Work task ->
Go through the records and show each line where the word "leggings" occurs.
..............................
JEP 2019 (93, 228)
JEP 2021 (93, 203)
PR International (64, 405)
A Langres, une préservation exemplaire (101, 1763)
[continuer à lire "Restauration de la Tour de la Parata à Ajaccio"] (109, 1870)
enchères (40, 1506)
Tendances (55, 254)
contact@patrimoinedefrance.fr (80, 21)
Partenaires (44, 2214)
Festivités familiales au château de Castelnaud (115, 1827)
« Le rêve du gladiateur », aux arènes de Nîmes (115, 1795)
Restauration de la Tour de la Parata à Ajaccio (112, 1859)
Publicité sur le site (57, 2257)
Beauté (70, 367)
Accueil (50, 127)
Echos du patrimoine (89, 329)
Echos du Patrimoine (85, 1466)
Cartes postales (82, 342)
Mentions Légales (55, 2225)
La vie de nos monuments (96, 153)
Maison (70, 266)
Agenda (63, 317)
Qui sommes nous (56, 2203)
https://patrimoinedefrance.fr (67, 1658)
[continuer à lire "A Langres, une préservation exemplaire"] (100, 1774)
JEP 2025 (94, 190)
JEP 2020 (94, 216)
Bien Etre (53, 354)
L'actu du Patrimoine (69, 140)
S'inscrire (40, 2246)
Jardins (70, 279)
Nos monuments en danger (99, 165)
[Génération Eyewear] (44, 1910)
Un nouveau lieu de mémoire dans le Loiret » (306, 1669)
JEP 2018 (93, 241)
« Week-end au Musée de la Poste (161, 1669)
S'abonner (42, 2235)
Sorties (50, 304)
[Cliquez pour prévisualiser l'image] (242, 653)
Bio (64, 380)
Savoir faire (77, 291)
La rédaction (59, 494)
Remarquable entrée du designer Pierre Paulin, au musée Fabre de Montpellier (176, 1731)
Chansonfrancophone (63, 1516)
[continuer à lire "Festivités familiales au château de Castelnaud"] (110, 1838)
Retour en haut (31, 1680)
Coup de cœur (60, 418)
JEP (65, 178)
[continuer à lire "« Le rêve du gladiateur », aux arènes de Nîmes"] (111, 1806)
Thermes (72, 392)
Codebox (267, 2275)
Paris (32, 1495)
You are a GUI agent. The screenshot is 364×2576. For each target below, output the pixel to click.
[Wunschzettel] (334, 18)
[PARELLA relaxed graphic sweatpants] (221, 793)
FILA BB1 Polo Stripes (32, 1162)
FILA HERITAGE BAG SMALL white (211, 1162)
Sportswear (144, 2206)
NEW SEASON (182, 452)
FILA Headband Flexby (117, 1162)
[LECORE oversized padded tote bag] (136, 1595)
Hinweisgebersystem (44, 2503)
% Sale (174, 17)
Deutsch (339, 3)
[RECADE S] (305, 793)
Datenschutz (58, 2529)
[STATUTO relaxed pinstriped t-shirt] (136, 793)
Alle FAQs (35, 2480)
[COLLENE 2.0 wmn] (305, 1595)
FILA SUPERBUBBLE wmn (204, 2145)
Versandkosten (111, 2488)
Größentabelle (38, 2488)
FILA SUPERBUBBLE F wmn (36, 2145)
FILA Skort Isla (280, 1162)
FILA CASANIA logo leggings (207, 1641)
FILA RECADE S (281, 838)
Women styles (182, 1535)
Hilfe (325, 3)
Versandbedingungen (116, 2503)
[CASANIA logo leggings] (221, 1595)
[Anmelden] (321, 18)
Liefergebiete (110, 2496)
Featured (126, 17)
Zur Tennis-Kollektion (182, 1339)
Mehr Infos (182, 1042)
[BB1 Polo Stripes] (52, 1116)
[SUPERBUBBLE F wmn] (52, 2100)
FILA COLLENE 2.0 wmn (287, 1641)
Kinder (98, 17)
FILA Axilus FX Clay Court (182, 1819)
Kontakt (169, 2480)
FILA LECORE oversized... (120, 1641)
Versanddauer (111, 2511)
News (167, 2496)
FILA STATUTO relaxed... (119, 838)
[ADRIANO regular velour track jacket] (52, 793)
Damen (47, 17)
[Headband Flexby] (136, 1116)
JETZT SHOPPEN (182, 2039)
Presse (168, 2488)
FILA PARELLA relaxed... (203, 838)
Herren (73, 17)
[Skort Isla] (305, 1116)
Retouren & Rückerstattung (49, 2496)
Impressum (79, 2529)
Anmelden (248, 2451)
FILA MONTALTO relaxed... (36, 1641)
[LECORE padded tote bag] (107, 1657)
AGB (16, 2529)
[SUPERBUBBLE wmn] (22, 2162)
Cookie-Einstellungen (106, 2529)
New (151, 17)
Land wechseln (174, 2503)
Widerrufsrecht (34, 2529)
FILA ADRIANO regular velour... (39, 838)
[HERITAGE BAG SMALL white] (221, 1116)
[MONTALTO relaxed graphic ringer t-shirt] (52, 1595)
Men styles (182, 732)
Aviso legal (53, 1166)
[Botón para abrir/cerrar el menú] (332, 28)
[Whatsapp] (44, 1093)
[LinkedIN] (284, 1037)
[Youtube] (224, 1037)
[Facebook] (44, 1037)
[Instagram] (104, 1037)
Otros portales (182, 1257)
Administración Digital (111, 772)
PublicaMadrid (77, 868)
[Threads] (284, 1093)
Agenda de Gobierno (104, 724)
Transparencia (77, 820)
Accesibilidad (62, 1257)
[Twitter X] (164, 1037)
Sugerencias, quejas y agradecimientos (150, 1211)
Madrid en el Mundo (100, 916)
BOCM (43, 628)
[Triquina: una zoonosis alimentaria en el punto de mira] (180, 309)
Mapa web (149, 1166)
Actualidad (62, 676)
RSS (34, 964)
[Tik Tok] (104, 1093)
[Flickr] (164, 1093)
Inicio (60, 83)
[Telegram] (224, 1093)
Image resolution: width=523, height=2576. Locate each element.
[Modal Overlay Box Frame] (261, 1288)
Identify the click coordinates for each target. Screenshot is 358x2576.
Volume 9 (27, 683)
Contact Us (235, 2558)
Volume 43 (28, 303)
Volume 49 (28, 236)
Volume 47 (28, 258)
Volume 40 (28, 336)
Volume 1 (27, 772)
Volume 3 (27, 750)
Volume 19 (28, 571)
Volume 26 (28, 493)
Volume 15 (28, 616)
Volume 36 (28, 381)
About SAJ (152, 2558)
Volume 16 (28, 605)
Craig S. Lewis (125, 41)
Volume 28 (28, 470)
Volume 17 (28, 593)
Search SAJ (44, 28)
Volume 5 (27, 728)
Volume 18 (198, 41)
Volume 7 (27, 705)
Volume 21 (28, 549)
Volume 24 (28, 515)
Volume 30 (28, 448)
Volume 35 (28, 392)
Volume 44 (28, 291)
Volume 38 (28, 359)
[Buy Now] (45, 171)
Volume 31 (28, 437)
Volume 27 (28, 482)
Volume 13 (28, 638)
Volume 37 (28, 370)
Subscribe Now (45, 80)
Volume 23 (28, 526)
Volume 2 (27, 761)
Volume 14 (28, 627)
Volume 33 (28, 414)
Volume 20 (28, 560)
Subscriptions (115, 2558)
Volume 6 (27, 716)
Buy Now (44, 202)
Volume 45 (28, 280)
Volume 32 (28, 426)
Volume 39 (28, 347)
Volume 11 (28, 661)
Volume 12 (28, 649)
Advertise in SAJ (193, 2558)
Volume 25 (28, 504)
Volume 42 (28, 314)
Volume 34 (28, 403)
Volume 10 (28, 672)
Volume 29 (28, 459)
..............................
Result of the task ->
FILA CASANIA logo leggings (207, 1641)
[CASANIA logo leggings] (221, 1595)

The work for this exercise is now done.